Text excerpt:
________

Digging Deeper – The Death of the Buy-to-Let Mortgage

Booms, Busts, and Tax Changes

Not Dead Yet

More Data Please

The buy-to-let (BTL) mortgage was a key feature of the UK’s housing market in the late 1990s and 2000s. But the last few years have been much tougher for BTL investors and their lenders. There are regular reports suggesting large numbers of landlords are ready to sell up thanks to tighter taxation and tougher regulations. If these reports are true, this would suggest the death of the BTL mortgage. However, while the heady days of the 2000s are long gone, the BTL mortgage still plays a key part in today’s housing market. Unfortunately, our understanding of the exact role of the buy-to-let mortgage in the housing market is compromised by a lack of publicly available data.

Booms, Busts, and Tax Changes

The emergence of the BTL mortgage in the mid 1990s had a massive impact on the UK’s housing market and daytime TV schedules. Alongside the assured shorthold tenancy, the growth in BTL mortgages contributed to the resurgence of the private rented sector and helped establish housing as a financial asset. The scale of BTL’s impact on the housing market is highlighted by Fig 1 opposite. It shows almost every net new home added to England’s housing stock between 2005 and 2015 ended up in the private rented sector. However, that situation has reversed over the last five years with almost every net new home now housing owner occupiers. Something has happened and BTL is no longer the dominant force it once was.

The financial crisis in 2008 appeared to signal the end of the BTL boom as house prices crashed and mortgage lending dried up. But, as the economy and housing market began to recover in the early 2010s, it was the BTL sector that benefited. Mortgaged-mover numbers had collapsed and prospective first-time buyers struggled to raise a deposit. This put pressure on the private rented sector and mortgage lenders based their plans for growth on BTL. However, a political focus on home-ownership brought these plans to a halt. Tighter mortgage regulation and increased taxation have put a damper on the growth in BTL in recent years with the introduction of an additional 3% stamp duty in 2016 appearing to mark the high point of the BTL mortgage market (Fig2).

Not Dead Yet

Tougher regulations and increased taxation have led to regular reports that landlords are looking to exit the sector in large numbers. However, the available evidence suggests they have not done so. While the overall size of the private rented sector has stagnated in recent years, it does not appear to have shrunk (at least until the pandemic). Other data shows the BTL mortgage market has continued to grow. As Fig 3 highlights, the value of outstanding BTL balances has risen since 2016, albeit at a slower rate than in previous years. And this result isn’t just due to rising house prices. UK Finance reported in their latest Arrears and Possessions release that the number of outstanding BTL mortgages had risen to 2,040,000 at the end of Q3 2021. That’s a new record high. Further data from UK Finance (Fig 4) shows the continued growth in net lending with most of the largest BTL lenders (by gross lending flows) increasing their exposure to the market in 2020. It appears, despite the challenges, the BTL mortgage is not dead though our knowledge of what has happened to it since the pandemic hit is more limited.

________

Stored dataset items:
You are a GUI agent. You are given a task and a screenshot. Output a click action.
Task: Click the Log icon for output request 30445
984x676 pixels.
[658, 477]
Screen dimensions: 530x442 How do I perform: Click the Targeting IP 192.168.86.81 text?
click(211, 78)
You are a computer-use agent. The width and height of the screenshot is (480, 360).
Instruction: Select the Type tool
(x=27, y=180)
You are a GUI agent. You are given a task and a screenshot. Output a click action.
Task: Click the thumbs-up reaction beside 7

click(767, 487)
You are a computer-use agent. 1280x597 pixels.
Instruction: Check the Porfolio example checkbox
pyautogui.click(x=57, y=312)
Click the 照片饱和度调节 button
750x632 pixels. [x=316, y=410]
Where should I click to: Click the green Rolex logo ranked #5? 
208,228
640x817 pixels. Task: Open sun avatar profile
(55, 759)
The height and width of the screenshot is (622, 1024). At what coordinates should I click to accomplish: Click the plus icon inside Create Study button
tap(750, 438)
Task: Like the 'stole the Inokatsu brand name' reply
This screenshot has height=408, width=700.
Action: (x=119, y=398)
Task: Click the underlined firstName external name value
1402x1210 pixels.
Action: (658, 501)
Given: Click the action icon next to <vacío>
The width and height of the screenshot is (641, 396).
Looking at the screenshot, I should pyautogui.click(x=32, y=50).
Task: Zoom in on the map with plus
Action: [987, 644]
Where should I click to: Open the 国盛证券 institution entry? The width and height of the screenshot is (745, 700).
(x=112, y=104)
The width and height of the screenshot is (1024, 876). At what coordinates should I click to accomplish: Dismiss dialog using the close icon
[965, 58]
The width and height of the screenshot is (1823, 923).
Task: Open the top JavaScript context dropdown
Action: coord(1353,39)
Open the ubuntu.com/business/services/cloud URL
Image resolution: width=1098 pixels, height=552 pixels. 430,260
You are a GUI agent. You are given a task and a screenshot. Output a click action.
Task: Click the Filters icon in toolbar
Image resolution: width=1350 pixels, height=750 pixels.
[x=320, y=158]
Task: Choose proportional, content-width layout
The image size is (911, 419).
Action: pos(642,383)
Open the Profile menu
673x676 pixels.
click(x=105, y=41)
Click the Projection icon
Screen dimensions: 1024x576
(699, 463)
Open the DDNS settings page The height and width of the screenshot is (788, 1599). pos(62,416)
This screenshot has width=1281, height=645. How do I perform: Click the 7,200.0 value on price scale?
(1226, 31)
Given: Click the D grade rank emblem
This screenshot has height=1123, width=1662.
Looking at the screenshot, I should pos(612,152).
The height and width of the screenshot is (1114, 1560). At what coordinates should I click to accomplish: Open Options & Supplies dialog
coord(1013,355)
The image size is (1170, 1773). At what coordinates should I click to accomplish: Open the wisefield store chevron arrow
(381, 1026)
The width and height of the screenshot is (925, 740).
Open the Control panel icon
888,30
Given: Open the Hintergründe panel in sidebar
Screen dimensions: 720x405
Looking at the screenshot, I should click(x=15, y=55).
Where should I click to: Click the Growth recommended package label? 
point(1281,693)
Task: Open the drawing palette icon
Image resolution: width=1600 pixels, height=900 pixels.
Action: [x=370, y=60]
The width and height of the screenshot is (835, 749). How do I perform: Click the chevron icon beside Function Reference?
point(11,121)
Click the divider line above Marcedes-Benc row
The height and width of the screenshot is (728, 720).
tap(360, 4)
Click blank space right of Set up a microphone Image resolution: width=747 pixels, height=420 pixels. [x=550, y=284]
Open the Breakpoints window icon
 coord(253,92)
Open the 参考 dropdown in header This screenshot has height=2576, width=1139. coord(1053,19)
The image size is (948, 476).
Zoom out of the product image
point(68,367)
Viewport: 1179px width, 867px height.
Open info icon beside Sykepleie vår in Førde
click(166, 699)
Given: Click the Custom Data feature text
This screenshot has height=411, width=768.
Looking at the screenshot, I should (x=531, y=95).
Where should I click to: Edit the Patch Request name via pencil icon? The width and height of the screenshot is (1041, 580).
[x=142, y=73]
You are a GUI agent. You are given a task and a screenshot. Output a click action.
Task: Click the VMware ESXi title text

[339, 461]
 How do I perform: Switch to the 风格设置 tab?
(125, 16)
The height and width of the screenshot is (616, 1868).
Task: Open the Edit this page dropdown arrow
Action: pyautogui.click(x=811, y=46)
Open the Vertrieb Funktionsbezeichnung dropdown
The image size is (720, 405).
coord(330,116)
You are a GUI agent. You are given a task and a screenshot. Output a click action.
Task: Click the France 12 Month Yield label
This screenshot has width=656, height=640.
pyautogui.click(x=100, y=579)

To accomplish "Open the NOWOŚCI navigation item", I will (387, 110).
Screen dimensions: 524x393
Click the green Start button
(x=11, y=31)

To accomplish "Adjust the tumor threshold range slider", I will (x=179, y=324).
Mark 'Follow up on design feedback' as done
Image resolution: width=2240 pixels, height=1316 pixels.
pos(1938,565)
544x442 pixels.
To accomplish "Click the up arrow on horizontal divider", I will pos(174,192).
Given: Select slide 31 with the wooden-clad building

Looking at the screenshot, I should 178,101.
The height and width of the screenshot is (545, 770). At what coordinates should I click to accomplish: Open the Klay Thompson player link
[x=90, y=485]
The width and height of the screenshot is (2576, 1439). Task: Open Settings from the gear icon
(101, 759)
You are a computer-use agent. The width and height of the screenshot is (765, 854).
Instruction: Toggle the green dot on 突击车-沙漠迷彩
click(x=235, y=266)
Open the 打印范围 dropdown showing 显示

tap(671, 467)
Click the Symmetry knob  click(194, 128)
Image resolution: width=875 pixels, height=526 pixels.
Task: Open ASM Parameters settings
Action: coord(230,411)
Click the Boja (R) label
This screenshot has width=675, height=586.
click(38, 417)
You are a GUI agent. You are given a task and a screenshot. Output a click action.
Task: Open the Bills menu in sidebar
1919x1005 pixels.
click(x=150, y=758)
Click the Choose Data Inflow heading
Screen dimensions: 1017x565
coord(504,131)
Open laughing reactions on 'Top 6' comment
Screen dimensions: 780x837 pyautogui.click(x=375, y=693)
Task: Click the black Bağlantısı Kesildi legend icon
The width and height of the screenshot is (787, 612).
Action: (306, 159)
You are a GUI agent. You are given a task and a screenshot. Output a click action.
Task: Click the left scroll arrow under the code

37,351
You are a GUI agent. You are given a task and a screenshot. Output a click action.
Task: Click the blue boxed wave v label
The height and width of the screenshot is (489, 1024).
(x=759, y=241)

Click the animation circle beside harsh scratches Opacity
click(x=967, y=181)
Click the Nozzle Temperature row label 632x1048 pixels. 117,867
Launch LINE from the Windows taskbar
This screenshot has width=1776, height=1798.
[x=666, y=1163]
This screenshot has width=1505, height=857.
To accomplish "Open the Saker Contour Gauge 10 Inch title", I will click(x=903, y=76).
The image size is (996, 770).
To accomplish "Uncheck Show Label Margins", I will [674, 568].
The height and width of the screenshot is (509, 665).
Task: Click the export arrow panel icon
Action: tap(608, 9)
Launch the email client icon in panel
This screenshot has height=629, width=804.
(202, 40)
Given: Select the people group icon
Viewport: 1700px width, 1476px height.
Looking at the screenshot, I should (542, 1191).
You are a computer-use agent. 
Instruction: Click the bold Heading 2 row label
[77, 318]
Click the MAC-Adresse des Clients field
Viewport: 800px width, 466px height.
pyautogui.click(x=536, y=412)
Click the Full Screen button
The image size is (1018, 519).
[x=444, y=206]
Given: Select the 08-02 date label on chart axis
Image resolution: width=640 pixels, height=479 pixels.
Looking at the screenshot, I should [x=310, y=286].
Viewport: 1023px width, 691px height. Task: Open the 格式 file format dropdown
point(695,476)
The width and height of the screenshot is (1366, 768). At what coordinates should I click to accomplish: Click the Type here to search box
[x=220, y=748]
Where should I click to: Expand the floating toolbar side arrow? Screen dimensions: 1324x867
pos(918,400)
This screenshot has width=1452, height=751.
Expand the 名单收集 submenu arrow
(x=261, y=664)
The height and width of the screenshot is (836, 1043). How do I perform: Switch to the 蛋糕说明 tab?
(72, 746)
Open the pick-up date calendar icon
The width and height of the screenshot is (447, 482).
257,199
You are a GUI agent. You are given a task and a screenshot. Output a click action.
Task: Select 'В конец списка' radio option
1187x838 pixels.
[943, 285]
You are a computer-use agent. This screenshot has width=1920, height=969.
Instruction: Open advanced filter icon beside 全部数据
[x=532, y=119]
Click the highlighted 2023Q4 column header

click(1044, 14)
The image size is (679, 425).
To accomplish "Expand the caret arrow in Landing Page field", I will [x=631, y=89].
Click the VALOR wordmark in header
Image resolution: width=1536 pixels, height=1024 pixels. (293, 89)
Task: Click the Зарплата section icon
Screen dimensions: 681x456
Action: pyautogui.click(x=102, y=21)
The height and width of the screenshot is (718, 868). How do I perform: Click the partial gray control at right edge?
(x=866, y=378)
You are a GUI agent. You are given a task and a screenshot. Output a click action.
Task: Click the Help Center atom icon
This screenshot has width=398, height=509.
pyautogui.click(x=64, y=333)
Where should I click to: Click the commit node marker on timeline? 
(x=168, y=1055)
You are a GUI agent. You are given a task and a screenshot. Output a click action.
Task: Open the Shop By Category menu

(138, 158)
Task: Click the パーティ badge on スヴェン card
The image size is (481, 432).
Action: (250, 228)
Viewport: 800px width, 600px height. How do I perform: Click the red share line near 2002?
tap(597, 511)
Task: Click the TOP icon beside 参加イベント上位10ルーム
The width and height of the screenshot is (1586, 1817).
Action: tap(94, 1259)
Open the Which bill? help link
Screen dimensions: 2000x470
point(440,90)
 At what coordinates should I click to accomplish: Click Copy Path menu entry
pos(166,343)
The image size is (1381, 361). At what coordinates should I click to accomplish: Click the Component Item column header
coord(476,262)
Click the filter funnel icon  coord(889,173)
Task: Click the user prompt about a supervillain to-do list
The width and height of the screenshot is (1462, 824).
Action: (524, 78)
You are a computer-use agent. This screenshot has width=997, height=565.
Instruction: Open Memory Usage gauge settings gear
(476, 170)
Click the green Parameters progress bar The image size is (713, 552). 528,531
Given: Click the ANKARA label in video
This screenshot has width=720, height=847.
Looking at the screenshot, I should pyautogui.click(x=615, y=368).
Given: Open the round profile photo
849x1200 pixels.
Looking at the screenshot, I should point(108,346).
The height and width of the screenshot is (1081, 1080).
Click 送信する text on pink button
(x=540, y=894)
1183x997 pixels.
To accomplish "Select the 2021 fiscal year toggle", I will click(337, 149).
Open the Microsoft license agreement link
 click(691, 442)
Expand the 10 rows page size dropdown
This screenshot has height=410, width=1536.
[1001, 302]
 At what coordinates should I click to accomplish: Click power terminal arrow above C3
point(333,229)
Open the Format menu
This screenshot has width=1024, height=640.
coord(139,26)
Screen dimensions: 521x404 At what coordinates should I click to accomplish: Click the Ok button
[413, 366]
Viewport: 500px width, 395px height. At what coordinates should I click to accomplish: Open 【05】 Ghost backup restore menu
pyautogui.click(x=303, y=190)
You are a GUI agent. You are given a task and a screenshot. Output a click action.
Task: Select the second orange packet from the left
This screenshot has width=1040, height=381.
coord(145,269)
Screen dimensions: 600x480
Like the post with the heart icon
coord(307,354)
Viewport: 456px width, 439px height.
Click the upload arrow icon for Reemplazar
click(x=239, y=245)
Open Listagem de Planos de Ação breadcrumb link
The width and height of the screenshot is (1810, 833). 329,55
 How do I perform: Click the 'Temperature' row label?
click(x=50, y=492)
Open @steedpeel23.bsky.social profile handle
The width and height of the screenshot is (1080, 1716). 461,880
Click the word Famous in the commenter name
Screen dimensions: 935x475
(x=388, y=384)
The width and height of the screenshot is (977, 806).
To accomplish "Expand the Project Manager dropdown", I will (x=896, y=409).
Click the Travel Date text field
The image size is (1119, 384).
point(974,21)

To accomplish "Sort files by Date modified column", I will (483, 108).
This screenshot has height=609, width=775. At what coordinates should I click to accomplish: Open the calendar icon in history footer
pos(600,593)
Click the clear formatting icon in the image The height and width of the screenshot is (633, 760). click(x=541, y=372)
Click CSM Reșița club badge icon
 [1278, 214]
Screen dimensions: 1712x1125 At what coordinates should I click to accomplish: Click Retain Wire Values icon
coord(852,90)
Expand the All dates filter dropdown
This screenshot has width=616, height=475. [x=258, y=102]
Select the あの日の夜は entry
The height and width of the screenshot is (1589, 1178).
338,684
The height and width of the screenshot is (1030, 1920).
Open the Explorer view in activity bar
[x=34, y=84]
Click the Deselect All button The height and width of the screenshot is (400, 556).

________

Description of the task:
Reproduce, word for word, the stretch of the buy-to-let mortgage article that starts with the words containing "More Data Please" and finishes with "publicly available data.". Rely solely on the buy-to-let mortgage article for what comes next.

Problem solution:
More Data Please

The buy-to-let (BTL) mortgage was a key feature of the UK’s housing market in the late 1990s and 2000s. But the last few years have been much tougher for BTL investors and their lenders. There are regular reports suggesting large numbers of landlords are ready to sell up thanks to tighter taxation and tougher regulations. If these reports are true, this would suggest the death of the BTL mortgage. However, while the heady days of the 2000s are long gone, the BTL mortgage still plays a key part in today’s housing market. Unfortunately, our understanding of the exact role of the buy-to-let mortgage in the housing market is compromised by a lack of publicly available data.